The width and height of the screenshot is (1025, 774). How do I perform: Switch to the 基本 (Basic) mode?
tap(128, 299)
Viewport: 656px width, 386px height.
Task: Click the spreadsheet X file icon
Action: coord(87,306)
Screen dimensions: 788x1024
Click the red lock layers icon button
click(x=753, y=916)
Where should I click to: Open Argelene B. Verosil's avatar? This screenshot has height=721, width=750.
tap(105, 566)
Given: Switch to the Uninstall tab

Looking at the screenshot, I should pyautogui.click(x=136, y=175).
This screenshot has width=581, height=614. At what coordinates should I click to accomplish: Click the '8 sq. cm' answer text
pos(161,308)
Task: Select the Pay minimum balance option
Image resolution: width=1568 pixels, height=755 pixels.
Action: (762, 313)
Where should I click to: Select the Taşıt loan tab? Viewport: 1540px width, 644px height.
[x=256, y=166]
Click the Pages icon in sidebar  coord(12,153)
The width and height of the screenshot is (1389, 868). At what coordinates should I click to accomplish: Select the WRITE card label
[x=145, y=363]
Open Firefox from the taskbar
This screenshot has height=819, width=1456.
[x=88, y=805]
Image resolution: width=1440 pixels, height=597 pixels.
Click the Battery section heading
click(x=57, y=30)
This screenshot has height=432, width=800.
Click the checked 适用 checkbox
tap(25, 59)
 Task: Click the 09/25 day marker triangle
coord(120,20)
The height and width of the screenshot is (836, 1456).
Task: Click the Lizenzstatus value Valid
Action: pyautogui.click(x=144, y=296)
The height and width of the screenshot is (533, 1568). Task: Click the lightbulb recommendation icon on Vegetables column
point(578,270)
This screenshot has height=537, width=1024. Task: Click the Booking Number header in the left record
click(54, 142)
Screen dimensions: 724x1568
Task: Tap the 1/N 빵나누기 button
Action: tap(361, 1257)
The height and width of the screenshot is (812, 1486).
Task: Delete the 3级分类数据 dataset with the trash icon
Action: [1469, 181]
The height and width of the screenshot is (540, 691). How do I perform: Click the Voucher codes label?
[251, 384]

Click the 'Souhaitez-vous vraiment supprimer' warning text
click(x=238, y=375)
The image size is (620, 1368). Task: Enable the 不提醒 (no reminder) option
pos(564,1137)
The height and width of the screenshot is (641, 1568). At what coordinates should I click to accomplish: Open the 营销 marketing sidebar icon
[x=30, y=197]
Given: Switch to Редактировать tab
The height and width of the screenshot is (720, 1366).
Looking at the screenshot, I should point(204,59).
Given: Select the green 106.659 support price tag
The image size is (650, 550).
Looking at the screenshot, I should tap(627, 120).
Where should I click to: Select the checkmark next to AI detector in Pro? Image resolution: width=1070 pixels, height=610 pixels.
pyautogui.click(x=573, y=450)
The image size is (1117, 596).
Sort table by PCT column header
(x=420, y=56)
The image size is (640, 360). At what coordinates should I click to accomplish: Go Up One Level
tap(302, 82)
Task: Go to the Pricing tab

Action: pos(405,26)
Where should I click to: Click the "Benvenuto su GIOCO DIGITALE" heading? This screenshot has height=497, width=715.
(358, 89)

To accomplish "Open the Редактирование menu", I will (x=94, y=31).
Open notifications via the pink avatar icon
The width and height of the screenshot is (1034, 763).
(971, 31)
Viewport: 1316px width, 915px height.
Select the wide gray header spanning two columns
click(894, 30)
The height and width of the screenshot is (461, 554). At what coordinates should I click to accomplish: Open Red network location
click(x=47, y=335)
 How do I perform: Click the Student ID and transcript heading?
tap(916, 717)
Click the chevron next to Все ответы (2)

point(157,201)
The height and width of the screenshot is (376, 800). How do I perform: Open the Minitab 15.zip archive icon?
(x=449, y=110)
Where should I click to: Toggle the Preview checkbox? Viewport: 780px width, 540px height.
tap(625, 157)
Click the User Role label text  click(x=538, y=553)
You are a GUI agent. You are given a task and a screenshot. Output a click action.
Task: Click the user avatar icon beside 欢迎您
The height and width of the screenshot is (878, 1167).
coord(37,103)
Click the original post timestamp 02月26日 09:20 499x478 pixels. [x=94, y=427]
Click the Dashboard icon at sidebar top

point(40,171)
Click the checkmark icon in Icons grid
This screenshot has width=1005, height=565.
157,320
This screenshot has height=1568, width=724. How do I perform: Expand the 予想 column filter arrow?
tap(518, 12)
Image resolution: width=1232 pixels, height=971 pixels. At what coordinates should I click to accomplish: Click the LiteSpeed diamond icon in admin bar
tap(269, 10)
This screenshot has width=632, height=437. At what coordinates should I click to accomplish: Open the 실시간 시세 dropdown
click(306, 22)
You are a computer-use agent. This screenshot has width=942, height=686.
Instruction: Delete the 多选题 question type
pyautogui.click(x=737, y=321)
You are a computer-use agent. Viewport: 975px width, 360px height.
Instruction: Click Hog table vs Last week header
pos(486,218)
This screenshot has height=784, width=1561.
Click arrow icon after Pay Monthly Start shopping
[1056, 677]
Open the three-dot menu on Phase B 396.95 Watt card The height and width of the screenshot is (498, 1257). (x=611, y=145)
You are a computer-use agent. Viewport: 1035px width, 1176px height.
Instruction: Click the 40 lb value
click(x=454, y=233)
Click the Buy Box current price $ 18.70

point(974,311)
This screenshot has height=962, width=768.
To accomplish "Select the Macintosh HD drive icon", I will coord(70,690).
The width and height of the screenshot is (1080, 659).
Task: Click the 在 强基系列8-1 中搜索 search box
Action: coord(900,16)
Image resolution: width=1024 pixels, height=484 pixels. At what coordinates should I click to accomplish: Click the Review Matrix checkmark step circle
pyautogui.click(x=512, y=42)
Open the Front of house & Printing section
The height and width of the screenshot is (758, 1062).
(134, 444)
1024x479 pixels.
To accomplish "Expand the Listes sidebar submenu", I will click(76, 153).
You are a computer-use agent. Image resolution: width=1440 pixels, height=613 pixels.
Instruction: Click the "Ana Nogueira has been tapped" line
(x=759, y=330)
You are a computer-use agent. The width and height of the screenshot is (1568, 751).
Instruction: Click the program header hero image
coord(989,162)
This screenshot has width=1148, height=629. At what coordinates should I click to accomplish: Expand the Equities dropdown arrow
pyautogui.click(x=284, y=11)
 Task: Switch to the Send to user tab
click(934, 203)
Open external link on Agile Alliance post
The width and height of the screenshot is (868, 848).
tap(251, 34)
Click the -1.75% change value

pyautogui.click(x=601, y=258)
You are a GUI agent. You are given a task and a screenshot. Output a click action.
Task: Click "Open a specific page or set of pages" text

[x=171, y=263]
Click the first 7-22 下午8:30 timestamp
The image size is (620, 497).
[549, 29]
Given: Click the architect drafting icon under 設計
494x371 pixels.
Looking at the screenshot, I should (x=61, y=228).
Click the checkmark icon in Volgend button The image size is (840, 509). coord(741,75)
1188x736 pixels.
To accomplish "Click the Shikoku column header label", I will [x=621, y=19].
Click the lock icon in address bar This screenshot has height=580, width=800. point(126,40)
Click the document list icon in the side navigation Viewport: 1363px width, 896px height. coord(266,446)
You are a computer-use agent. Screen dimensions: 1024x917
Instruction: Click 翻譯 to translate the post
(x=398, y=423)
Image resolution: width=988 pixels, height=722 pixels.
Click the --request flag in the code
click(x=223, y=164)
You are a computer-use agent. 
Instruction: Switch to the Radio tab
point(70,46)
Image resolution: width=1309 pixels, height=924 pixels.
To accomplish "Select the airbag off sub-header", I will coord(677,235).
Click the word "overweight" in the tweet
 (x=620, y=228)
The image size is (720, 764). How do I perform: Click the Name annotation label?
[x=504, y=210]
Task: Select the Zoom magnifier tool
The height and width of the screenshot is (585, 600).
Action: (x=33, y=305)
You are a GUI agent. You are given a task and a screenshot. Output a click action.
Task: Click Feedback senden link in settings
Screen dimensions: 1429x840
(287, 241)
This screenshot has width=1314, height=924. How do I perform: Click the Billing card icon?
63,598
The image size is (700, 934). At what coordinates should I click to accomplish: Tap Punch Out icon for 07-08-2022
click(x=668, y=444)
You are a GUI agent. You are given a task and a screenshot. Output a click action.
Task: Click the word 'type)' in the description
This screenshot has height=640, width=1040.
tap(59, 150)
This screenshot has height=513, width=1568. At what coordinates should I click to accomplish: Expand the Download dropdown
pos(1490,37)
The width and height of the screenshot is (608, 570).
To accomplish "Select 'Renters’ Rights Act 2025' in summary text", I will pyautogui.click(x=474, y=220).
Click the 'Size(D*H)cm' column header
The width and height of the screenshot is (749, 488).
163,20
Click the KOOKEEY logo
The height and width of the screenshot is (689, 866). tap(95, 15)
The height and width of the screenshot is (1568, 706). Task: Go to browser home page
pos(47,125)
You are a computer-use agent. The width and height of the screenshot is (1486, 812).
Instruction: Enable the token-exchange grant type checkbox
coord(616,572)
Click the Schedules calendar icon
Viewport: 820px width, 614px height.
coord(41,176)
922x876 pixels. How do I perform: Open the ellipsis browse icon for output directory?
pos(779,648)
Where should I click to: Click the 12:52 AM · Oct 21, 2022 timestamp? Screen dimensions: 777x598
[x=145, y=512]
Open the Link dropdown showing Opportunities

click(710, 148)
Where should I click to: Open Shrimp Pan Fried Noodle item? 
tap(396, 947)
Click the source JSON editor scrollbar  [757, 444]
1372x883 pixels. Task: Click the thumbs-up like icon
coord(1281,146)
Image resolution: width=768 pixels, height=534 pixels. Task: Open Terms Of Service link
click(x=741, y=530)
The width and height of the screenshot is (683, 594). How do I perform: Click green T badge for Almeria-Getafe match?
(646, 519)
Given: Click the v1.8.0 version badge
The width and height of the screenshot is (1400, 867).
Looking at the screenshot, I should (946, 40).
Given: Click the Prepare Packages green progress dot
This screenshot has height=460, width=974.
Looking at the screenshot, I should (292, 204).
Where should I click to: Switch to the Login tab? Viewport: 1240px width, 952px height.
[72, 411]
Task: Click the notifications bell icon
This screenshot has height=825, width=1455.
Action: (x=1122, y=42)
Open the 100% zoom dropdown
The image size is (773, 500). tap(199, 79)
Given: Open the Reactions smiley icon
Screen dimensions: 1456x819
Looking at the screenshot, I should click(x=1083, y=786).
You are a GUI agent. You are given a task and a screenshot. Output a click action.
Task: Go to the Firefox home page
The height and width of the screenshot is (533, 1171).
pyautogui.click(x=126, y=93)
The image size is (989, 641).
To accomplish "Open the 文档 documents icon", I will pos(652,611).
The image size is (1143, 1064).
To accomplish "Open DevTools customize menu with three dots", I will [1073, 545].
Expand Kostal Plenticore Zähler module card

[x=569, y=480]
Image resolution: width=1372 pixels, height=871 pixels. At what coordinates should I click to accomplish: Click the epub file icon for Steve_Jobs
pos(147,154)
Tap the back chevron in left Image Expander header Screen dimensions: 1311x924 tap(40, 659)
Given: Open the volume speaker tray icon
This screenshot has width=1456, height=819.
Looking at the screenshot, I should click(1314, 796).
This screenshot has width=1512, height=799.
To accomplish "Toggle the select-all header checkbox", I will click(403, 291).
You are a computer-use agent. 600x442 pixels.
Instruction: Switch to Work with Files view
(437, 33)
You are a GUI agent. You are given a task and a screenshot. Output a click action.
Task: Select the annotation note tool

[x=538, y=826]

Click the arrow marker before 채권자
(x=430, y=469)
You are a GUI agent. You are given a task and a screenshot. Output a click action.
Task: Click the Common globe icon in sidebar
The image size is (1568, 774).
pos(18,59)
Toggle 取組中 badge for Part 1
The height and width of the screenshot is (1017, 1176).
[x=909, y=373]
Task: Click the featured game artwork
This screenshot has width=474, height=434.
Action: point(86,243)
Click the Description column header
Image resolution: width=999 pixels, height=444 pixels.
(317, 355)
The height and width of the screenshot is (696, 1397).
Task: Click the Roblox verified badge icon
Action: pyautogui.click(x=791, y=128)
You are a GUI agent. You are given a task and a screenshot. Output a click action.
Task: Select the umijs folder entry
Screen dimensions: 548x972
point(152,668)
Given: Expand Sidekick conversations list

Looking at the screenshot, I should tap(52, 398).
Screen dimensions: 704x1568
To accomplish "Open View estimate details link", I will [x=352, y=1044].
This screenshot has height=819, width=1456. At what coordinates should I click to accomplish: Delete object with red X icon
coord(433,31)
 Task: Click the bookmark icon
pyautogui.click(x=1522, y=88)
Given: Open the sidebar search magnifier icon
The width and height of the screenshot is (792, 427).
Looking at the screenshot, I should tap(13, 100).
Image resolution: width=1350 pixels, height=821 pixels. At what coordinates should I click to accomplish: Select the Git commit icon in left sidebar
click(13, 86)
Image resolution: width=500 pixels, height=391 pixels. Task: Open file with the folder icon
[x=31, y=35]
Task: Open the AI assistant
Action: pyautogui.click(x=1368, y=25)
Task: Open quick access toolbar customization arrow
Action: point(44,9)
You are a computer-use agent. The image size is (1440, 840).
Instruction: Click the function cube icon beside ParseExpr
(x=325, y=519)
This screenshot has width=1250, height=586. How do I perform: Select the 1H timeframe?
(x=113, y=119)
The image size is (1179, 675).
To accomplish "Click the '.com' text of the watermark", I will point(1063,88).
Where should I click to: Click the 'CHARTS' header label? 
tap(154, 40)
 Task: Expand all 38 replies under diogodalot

○ ○ ○ ○ ○ ○ ○

**Problem:**
Output the rows above as a numbered list, from the first row down to the one containing "should pyautogui.click(x=136, y=175).", with both ends included and blank lines left out.

**Correct response:**
1. The width and height of the screenshot is (1025, 774). How do I perform: Switch to the 基本 (Basic) mode?
2. tap(128, 299)
3. Viewport: 656px width, 386px height.
4. Task: Click the spreadsheet X file icon
5. Action: coord(87,306)
6. Screen dimensions: 788x1024
7. Click the red lock layers icon button
8. click(x=753, y=916)
9. Where should I click to: Open Argelene B. Verosil's avatar? This screenshot has height=721, width=750.
10. tap(105, 566)
11. Given: Switch to the Uninstall tab
12. Looking at the screenshot, I should pyautogui.click(x=136, y=175).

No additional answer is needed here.